In my next set of studies, I conducted ongoing clinical trials. There were four randomized, double-blinded, placebo-controlled studies for which the usable data was pooled and analyzed. This meant we tested HCG patients against Placebo patients on the same diet. It was shown that both groups, HCG and placebo, lost weight, but their body structure in terms of fat and muscle were significantly different in the end. This data was revealed for the first time on the March 14, 2012 airing of The Dr. Oz Show.
The large graph shown to the audience illustrated the difference between HCG and Placebo. The HCG group lost an average of 13 pounds in a month, and the Placebo group lost an average of 15 pounds in a month. The weight loss in each group is similar. The striking difference is that the HCG group lost only 2 pounds of muscle, but the Placebo group lost 5 pounds of muscle. This was a significant difference. Anytime muscle is lost from the body frame, it hurts metabolism and puts someone at risk for regaining weight; this is what happens with Placebo or diet alone.
This leads us to conclude that the likely reason why HCG helps someone lose weight differently and better than with diet alone is because it spares muscle. This also helps explain why I do not see rebound weight gain with my patients. This is the first modern clinical trial to demonstrate how HCG may be working for lasting weight loss.
Why are people claiming that HCG causes regaining of weight?
The answer can be very simple. Many people who claim to have lost weight with HCG have only used the drops, which we now know cannot be absorbed. It is the same as dieting alone. That’s why people gain the weight back. The only way we have been able to demonstrate a protection against regaining weight is with the use of HCG injections.
What about recent studies?
There have not been any trials published in over 20 years. My trial is the first to show the difference in body composition between HCG and placebo.
Does this diet have to be done at 500 calories?
Any appropriate diet created by a nutritionist or weight-loss physician should involve a calculation of protein requirements to avoid muscle wasting. There should also be a consideration of activity level when planning an appropriate regimen. Dr. Emma’s Protocol does not require the use of 500 calories.
Why is this form of treatment still controversial?
The majority of studies conducted in the 1970s and 1980s looked strictly at weight loss, which wasn’t the whole picture. Through my clinical trials, it is now becoming evident that the value of using HCG is as an aid to protect muscle mass, and strengthen metabolism over time. These are the new parameters I am studying in my clinical trials.

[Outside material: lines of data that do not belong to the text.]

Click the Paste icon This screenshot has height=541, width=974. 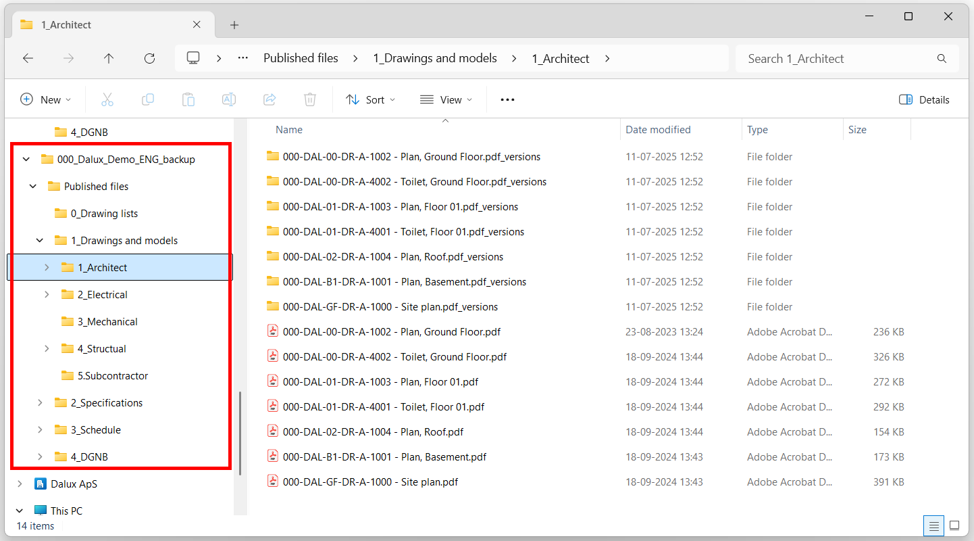coord(188,99)
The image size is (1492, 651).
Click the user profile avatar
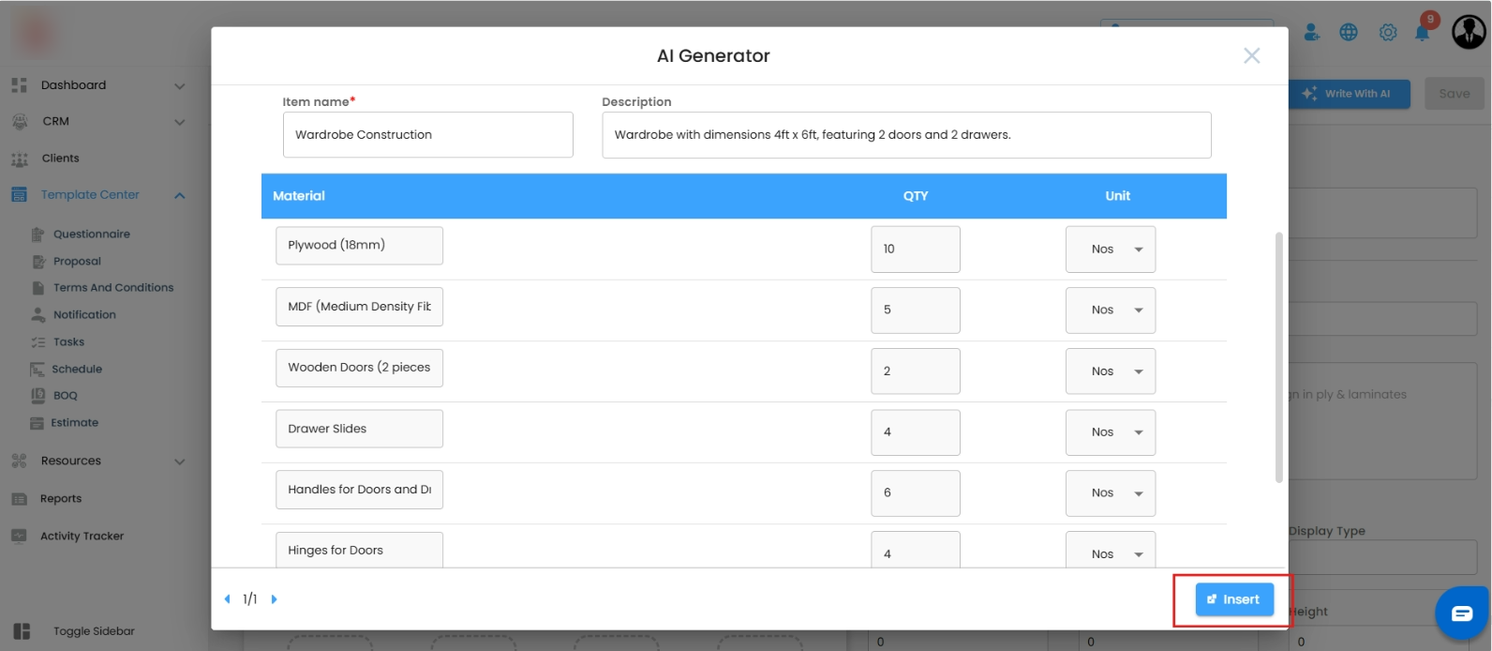(x=1469, y=32)
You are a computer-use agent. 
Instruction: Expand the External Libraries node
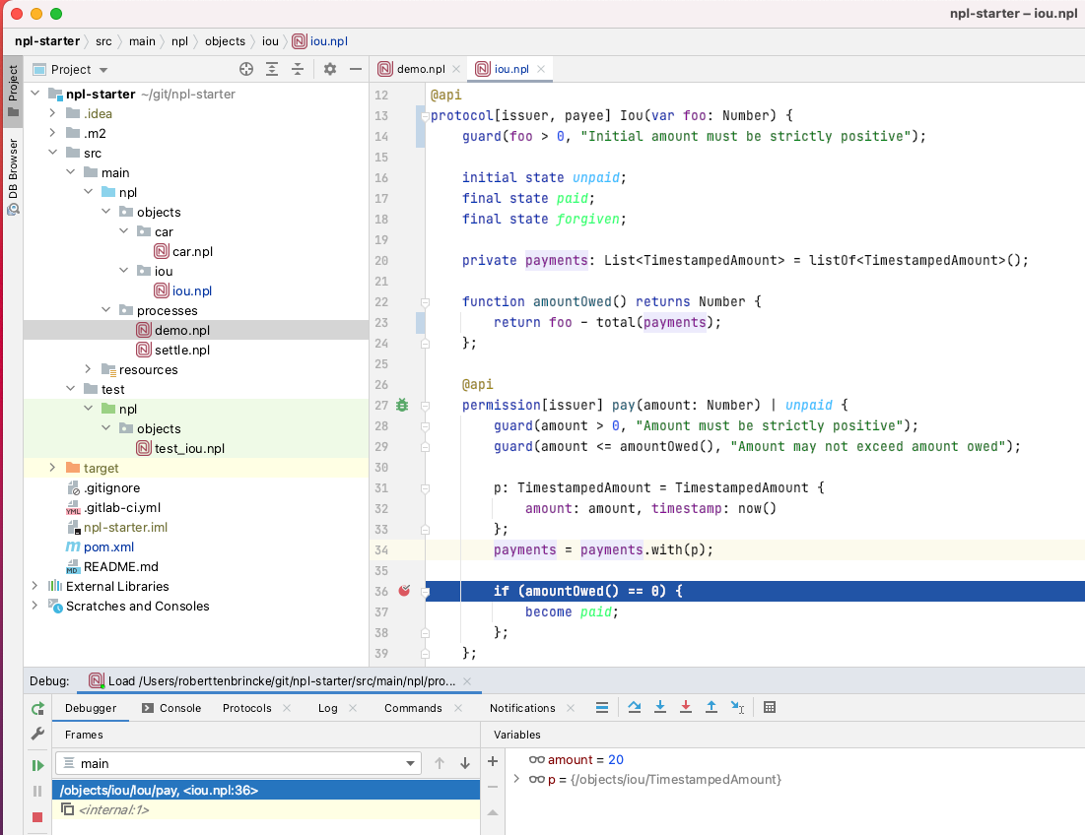point(34,586)
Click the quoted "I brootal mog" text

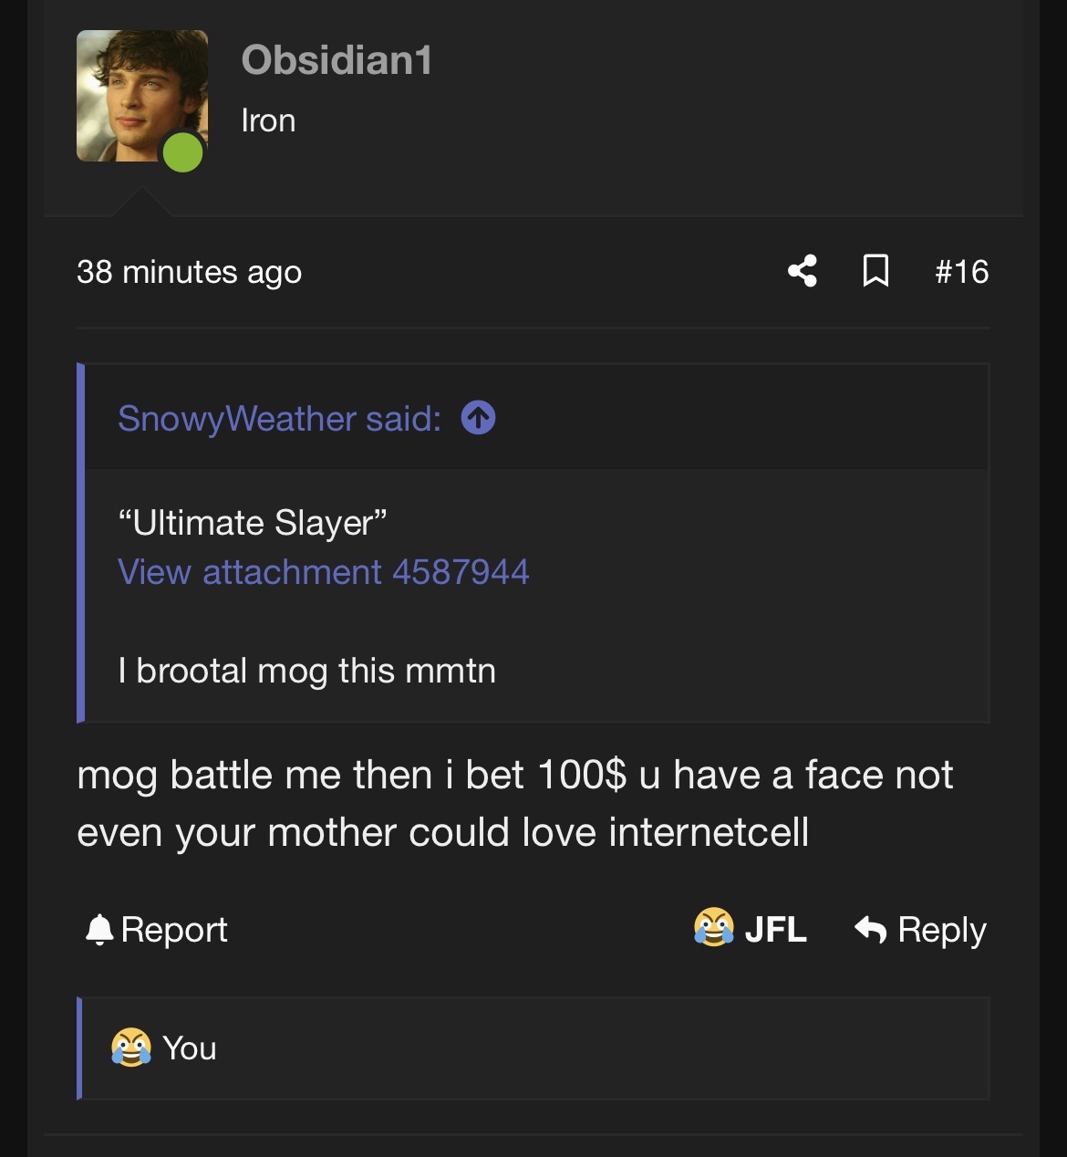tap(306, 671)
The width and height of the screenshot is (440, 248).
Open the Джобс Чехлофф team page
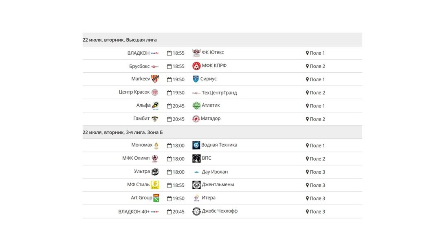[220, 211]
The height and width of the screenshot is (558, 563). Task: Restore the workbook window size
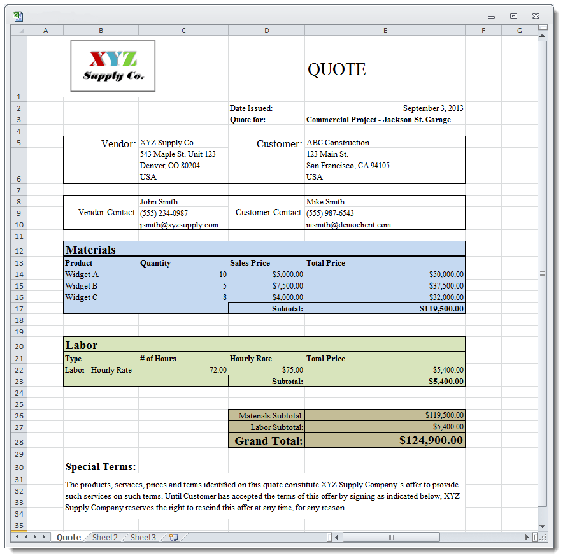click(513, 17)
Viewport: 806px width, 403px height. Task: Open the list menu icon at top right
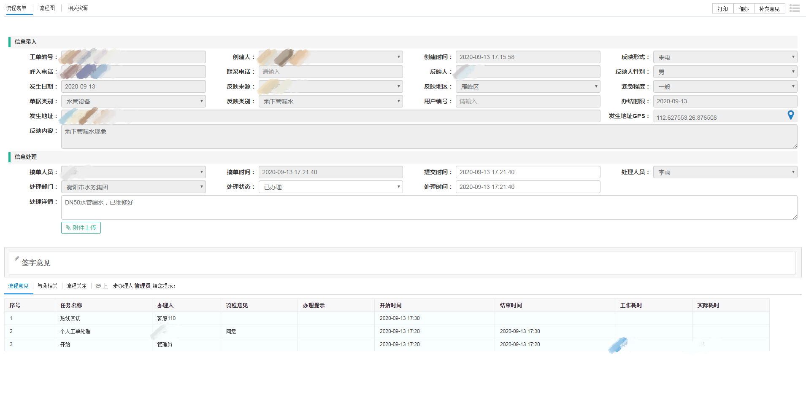[795, 8]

Is this a Do-It-Yourself Diet?
This is not a Do-It-Yourself diet. If you are considering trying this diet, you should make sure it is done appropriately through a knowledgeable physician, or enroll in a clinical trial.
I am privileged to be a part of the research of medicine. The overwhelming response from patients telling me how this treatment regimen has changed their lives is what keeps me motivated. I am certain that this data I’ve discussed, along with continuing research, will show the medical community how this treatment is producing healthy and long-lasting weight loss in my patients.